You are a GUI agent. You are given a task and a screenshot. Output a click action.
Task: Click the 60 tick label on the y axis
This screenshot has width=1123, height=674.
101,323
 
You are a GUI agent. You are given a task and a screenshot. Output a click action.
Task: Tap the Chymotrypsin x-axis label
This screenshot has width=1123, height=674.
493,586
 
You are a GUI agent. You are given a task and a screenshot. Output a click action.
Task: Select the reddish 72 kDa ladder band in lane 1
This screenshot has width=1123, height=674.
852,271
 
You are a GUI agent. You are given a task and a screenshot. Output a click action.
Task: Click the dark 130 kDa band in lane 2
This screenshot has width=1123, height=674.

* * *

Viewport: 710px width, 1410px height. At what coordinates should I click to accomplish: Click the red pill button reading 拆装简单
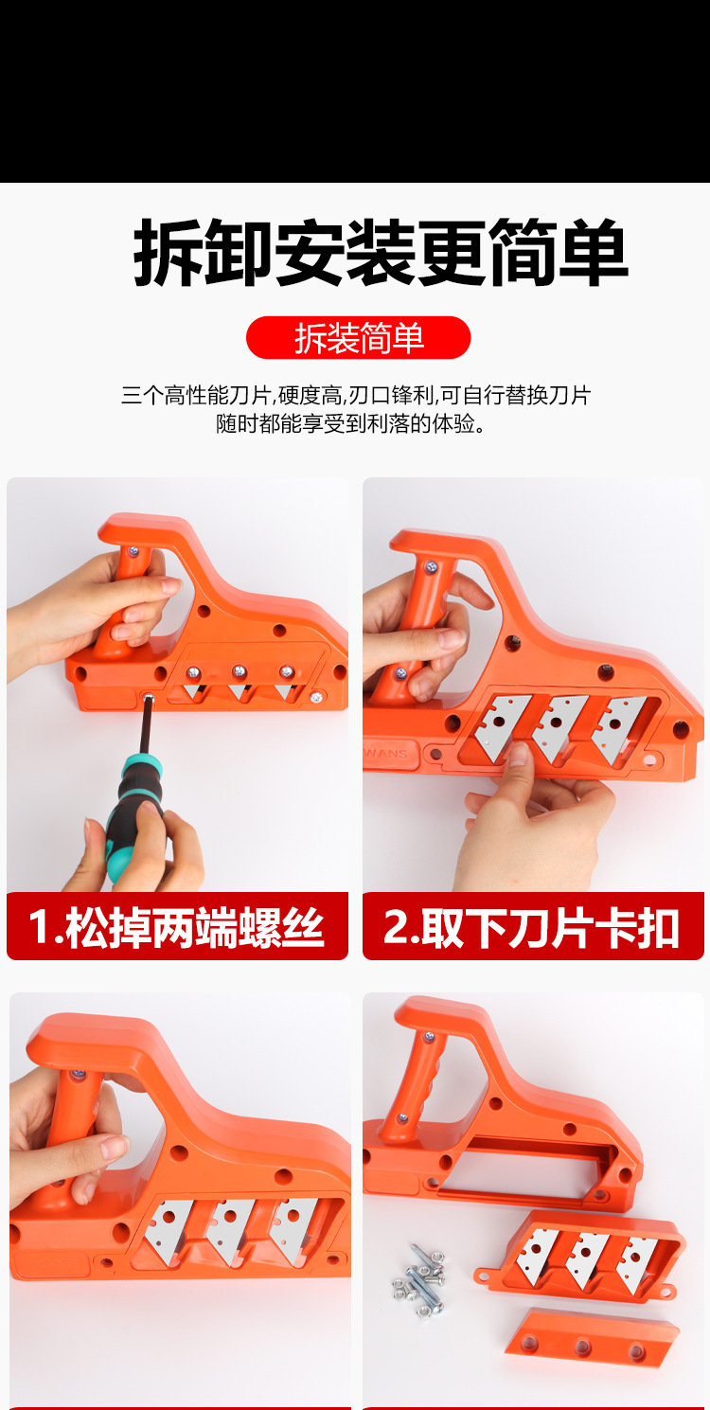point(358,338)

§ Given instruction
Return every line of the data above that contains the string "axis".

§ Solution
Task: Click the 60 tick label on the y axis
Task: Tap the Chymotrypsin x-axis label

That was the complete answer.